Sweden’s presence at the 2026 World Cup has ignited extraordinary betting enthusiasm, with LeoVegas reporting a surge in activity that is unlike anything seen during the regular season.
Per Carlander, Director of Sport Strategy at LeoVegas, described the mood around Sweden’s campaign as electric, with the operator’s trading desks feeling the pressure of heavy patriotic backing on every Blågult fixture.
Sweden arrives at the tournament carrying genuine star power, with Alexander Isak and Viktor Gyökeres ranked among the Premier League’s most expensive strikers currently playing in England’s top flight.
The national team’s road to qualification was far from smooth, with Sweden winning zero, drawing two and losing four matches in a group containing Switzerland, Slovenia and Kosovo.
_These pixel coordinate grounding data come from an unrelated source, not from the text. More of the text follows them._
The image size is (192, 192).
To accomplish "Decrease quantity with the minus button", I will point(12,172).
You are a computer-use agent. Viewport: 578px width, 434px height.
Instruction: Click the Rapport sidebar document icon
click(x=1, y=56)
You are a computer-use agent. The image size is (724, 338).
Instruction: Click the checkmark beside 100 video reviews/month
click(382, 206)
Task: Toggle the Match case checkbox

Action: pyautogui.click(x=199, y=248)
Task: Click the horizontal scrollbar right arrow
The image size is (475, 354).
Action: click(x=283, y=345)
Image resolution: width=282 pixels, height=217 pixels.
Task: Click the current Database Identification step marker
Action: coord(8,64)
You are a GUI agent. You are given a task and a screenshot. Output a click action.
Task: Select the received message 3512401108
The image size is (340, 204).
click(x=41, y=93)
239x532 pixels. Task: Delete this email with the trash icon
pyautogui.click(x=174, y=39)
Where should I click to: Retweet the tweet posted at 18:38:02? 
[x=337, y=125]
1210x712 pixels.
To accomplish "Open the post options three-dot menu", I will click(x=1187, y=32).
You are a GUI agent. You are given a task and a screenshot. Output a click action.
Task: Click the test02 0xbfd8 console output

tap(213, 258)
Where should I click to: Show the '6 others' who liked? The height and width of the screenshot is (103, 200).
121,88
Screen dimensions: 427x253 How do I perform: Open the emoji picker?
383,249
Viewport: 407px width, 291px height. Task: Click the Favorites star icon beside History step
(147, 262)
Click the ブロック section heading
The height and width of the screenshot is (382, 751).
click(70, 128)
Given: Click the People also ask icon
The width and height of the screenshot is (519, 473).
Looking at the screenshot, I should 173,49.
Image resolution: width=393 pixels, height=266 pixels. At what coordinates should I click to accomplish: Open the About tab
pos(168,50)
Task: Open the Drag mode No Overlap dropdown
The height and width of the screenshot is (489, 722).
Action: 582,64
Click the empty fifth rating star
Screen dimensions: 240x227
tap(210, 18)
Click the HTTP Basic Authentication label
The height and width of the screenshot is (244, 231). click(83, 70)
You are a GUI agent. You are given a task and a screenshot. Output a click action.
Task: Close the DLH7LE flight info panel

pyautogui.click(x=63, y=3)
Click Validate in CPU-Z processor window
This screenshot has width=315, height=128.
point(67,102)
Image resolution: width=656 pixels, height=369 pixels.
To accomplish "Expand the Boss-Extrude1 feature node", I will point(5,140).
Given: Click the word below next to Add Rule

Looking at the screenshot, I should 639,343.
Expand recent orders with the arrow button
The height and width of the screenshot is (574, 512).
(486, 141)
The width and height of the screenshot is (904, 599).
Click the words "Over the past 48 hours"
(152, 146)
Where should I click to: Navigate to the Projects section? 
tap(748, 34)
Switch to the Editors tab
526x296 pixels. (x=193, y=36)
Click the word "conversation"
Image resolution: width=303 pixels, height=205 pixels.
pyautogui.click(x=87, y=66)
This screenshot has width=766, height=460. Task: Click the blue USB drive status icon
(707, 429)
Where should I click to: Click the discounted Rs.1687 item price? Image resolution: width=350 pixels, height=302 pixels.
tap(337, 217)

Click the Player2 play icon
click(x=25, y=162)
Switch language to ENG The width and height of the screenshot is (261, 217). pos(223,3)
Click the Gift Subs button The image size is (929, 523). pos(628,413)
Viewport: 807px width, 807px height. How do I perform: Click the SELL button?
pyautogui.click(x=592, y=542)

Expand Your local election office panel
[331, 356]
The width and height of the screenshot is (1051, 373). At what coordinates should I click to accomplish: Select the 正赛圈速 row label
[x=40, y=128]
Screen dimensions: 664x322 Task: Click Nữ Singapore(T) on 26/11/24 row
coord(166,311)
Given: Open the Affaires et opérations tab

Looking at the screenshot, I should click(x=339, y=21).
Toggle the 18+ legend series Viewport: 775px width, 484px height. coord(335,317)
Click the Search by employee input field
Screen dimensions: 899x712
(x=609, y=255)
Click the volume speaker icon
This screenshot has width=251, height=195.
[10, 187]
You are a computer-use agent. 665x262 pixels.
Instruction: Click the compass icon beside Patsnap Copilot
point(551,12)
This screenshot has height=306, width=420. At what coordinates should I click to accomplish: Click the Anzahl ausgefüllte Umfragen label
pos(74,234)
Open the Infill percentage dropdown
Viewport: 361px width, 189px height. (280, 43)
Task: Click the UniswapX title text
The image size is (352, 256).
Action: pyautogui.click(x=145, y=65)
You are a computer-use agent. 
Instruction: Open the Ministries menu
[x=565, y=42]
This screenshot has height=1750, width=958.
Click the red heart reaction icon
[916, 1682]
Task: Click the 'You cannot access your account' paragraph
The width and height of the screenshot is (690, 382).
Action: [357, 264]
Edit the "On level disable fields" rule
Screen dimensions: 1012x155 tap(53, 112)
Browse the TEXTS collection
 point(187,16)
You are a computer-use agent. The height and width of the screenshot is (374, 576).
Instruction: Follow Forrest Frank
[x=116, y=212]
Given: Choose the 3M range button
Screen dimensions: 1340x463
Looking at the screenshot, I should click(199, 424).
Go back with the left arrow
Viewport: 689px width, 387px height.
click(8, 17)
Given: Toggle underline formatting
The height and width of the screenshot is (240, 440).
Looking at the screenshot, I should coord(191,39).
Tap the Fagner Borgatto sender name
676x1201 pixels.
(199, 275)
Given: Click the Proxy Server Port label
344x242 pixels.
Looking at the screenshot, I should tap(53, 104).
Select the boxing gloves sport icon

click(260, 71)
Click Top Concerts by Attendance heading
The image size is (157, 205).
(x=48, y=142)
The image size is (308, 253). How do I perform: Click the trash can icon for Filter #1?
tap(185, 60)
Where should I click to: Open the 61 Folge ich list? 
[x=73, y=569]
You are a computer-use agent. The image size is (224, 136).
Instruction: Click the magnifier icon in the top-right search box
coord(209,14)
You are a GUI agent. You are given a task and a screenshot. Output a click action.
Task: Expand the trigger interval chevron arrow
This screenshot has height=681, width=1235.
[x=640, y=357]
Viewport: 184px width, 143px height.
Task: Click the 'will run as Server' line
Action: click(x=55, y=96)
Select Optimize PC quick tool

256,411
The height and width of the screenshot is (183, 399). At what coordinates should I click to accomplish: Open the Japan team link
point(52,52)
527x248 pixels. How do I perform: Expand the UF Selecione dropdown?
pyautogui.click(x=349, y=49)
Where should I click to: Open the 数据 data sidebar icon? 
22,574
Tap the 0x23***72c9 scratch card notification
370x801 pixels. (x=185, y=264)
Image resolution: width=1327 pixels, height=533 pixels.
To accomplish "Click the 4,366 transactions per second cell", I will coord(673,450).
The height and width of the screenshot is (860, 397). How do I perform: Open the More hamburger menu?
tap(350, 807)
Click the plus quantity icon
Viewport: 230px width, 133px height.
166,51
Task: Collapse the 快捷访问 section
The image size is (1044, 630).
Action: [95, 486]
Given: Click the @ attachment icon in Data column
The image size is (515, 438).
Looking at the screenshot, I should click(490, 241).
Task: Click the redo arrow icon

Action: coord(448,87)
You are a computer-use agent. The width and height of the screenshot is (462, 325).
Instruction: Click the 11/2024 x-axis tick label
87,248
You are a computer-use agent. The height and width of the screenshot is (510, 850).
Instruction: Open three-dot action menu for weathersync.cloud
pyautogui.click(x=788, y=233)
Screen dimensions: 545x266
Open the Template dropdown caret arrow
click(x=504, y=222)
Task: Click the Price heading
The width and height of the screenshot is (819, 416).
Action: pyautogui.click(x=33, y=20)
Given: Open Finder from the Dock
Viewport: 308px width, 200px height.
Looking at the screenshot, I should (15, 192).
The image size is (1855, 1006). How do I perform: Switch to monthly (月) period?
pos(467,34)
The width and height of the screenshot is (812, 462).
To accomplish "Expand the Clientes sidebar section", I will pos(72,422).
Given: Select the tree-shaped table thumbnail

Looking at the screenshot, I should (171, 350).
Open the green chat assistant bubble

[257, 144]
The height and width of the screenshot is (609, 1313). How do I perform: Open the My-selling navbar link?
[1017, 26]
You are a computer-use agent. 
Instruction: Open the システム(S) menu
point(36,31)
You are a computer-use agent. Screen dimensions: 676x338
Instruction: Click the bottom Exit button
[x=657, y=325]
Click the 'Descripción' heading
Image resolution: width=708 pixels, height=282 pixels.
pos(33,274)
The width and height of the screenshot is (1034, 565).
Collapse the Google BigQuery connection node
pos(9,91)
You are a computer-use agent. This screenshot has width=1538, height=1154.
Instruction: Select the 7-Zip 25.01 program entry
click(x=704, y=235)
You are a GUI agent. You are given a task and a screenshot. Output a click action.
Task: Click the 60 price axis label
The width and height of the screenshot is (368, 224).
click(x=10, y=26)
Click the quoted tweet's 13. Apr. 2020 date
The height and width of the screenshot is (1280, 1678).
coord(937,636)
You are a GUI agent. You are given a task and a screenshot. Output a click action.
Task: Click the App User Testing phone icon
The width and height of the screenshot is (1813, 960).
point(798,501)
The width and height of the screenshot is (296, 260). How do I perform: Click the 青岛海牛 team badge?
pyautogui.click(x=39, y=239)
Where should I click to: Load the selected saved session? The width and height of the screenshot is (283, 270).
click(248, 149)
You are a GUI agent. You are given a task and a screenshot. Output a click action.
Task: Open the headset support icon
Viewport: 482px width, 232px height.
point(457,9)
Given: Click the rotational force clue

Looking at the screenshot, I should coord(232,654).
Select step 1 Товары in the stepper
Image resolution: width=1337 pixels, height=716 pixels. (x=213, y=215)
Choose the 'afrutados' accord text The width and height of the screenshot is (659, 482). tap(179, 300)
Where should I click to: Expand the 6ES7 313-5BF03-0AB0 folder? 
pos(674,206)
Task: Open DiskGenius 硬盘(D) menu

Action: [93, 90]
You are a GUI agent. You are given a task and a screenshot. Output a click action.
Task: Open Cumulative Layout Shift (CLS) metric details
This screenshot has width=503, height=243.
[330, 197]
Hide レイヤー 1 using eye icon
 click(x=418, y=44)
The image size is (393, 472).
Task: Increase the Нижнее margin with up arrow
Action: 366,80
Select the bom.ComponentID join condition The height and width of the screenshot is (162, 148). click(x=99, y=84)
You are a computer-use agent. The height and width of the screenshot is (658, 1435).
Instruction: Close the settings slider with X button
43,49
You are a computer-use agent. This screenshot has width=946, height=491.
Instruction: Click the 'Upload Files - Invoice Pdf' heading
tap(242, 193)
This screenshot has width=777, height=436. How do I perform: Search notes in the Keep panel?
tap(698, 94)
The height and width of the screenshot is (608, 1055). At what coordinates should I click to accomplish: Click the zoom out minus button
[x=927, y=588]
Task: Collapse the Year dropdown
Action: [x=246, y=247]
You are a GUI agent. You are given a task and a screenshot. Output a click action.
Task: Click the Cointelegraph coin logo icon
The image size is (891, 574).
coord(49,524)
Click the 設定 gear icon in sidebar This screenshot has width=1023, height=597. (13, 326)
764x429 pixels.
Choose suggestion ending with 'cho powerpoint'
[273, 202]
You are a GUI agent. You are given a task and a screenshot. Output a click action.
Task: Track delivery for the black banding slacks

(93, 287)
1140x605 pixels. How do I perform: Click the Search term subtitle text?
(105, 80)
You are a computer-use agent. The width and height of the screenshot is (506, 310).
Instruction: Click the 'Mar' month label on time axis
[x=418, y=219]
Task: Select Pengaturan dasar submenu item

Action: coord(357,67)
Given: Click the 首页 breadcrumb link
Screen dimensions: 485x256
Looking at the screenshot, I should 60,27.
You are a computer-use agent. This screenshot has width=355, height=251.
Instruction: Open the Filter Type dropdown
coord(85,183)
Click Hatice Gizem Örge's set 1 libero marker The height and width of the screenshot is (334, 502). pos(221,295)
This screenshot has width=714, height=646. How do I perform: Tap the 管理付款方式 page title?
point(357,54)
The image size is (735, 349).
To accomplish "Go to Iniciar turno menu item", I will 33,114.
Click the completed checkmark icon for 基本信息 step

Their Nations League campaign ultimately rescued them, winning five and drawing one across six Group C1 matches to force their way into the play-offs and keep World Cup dreams alive.
A Gyökeres hattrick in a semi-final against Ukraine set up a dramatic play-off final against Poland, where a late winner from the Newcastle striker sent Sweden to their first World Cup since 2018.
Carlander described the significance of the tournament to the business in emphatic terms, saying “a World Cup is basically the Super Bowl of our industry, a massive wave of energy and engagement.”
He also highlighted LeoVegas’s broader ambitions, explaining that the operator has spent recent years overhauling its sportsbook infrastructure to move beyond its reputation as a mobile-first casino brand.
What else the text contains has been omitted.